THE RECORDS:
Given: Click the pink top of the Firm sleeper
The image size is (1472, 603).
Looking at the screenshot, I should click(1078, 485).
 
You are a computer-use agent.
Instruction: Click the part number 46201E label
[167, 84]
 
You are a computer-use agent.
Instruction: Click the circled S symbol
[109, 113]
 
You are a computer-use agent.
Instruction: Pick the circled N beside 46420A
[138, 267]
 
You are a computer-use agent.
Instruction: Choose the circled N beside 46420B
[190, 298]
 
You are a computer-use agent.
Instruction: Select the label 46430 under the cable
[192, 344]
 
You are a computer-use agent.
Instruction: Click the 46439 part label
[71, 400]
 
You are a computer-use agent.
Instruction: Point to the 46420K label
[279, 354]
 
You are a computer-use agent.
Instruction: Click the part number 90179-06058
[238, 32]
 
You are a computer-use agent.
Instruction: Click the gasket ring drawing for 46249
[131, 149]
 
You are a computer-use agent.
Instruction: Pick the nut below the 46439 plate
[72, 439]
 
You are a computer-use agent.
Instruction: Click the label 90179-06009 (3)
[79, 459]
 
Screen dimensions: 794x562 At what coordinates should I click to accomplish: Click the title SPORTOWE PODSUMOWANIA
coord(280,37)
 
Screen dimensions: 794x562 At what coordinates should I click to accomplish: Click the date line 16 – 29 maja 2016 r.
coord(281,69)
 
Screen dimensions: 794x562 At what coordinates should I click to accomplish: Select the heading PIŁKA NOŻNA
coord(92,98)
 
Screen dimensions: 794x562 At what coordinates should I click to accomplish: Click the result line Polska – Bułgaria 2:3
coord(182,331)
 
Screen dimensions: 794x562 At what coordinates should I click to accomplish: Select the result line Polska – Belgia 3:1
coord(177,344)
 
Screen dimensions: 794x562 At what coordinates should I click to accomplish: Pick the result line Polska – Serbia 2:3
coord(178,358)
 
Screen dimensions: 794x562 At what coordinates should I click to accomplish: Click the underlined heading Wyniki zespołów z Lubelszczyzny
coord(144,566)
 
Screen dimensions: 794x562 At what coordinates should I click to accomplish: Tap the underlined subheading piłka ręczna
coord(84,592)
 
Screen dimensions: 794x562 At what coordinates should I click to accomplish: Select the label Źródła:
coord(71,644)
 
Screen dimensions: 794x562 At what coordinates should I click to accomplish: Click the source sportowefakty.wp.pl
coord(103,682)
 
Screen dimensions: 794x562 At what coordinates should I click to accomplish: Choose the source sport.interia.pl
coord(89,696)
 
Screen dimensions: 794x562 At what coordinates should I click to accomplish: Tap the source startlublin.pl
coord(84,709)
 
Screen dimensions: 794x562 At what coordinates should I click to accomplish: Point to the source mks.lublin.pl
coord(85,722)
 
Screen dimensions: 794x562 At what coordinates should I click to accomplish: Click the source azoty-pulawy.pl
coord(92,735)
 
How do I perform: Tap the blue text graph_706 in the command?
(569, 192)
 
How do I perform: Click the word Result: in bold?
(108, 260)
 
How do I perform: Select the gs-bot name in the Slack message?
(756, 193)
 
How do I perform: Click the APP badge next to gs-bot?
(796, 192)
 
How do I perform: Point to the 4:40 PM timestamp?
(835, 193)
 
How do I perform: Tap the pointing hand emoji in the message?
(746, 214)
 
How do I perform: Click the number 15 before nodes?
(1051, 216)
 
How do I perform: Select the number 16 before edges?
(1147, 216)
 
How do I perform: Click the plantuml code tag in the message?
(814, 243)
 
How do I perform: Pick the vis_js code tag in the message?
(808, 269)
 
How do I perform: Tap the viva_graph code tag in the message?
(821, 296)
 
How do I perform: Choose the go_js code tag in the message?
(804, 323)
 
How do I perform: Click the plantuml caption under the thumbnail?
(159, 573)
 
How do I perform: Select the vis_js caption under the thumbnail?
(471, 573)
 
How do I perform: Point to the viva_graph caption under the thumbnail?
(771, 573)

WHAT IS EXPECTED:
Arrange every line of the records above into a Markdown table with the columns Row and Line text. Number the rows in order and skip blank lines.

SOLUTION:
| Row | Line text |
|---|---|
| 1 | Given: Click the pink top of the Firm sleeper |
| 2 | The image size is (1472, 603). |
| 3 | Looking at the screenshot, I should click(1078, 485). |
| 4 | You are a computer-use agent. |
| 5 | Instruction: Click the part number 46201E label |
| 6 | [167, 84] |
| 7 | You are a computer-use agent. |
| 8 | Instruction: Click the circled S symbol |
| 9 | [109, 113] |
| 10 | You are a computer-use agent. |
| 11 | Instruction: Pick the circled N beside 46420A |
| 12 | [138, 267] |
| 13 | You are a computer-use agent. |
| 14 | Instruction: Choose the circled N beside 46420B |
| 15 | [190, 298] |
| 16 | You are a computer-use agent. |
| 17 | Instruction: Select the label 46430 under the cable |
| 18 | [192, 344] |
| 19 | You are a computer-use agent. |
| 20 | Instruction: Click the 46439 part label |
| 21 | [71, 400] |
| 22 | You are a computer-use agent. |
| 23 | Instruction: Point to the 46420K label |
| 24 | [279, 354] |
| 25 | You are a computer-use agent. |
| 26 | Instruction: Click the part number 90179-06058 |
| 27 | [238, 32] |
| 28 | You are a computer-use agent. |
| 29 | Instruction: Click the gasket ring drawing for 46249 |
| 30 | [131, 149] |
| 31 | You are a computer-use agent. |
| 32 | Instruction: Pick the nut below the 46439 plate |
| 33 | [72, 439] |
| 34 | You are a computer-use agent. |
| 35 | Instruction: Click the label 90179-06009 (3) |
| 36 | [79, 459] |
| 37 | Screen dimensions: 794x562 At what coordinates should I click to accomplish: Click the title SPORTOWE PODSUMOWANIA |
| 38 | coord(280,37) |
| 39 | Screen dimensions: 794x562 At what coordinates should I click to accomplish: Click the date line 16 – 29 maja 2016 r. |
| 40 | coord(281,69) |
| 41 | Screen dimensions: 794x562 At what coordinates should I click to accomplish: Select the heading PIŁKA NOŻNA |
| 42 | coord(92,98) |
| 43 | Screen dimensions: 794x562 At what coordinates should I click to accomplish: Click the result line Polska – Bułgaria 2:3 |
| 44 | coord(182,331) |
| 45 | Screen dimensions: 794x562 At what coordinates should I click to accomplish: Select the result line Polska – Belgia 3:1 |
| 46 | coord(177,344) |
| 47 | Screen dimensions: 794x562 At what coordinates should I click to accomplish: Pick the result line Polska – Serbia 2:3 |
| 48 | coord(178,358) |
| 49 | Screen dimensions: 794x562 At what coordinates should I click to accomplish: Click the underlined heading Wyniki zespołów z Lubelszczyzny |
| 50 | coord(144,566) |
| 51 | Screen dimensions: 794x562 At what coordinates should I click to accomplish: Tap the underlined subheading piłka ręczna |
| 52 | coord(84,592) |
| 53 | Screen dimensions: 794x562 At what coordinates should I click to accomplish: Select the label Źródła: |
| 54 | coord(71,644) |
| 55 | Screen dimensions: 794x562 At what coordinates should I click to accomplish: Click the source sportowefakty.wp.pl |
| 56 | coord(103,682) |
| 57 | Screen dimensions: 794x562 At what coordinates should I click to accomplish: Choose the source sport.interia.pl |
| 58 | coord(89,696) |
| 59 | Screen dimensions: 794x562 At what coordinates should I click to accomplish: Tap the source startlublin.pl |
| 60 | coord(84,709) |
| 61 | Screen dimensions: 794x562 At what coordinates should I click to accomplish: Point to the source mks.lublin.pl |
| 62 | coord(85,722) |
| 63 | Screen dimensions: 794x562 At what coordinates should I click to accomplish: Click the source azoty-pulawy.pl |
| 64 | coord(92,735) |
| 65 | How do I perform: Tap the blue text graph_706 in the command? |
| 66 | (569, 192) |
| 67 | How do I perform: Click the word Result: in bold? |
| 68 | (108, 260) |
| 69 | How do I perform: Select the gs-bot name in the Slack message? |
| 70 | (756, 193) |
| 71 | How do I perform: Click the APP badge next to gs-bot? |
| 72 | (796, 192) |
| 73 | How do I perform: Point to the 4:40 PM timestamp? |
| 74 | (835, 193) |
| 75 | How do I perform: Tap the pointing hand emoji in the message? |
| 76 | (746, 214) |
| 77 | How do I perform: Click the number 15 before nodes? |
| 78 | (1051, 216) |
| 79 | How do I perform: Select the number 16 before edges? |
| 80 | (1147, 216) |
| 81 | How do I perform: Click the plantuml code tag in the message? |
| 82 | (814, 243) |
| 83 | How do I perform: Pick the vis_js code tag in the message? |
| 84 | (808, 269) |
| 85 | How do I perform: Tap the viva_graph code tag in the message? |
| 86 | (821, 296) |
| 87 | How do I perform: Choose the go_js code tag in the message? |
| 88 | (804, 323) |
| 89 | How do I perform: Click the plantuml caption under the thumbnail? |
| 90 | (159, 573) |
| 91 | How do I perform: Select the vis_js caption under the thumbnail? |
| 92 | (471, 573) |
| 93 | How do I perform: Point to the viva_graph caption under the thumbnail? |
| 94 | (771, 573) |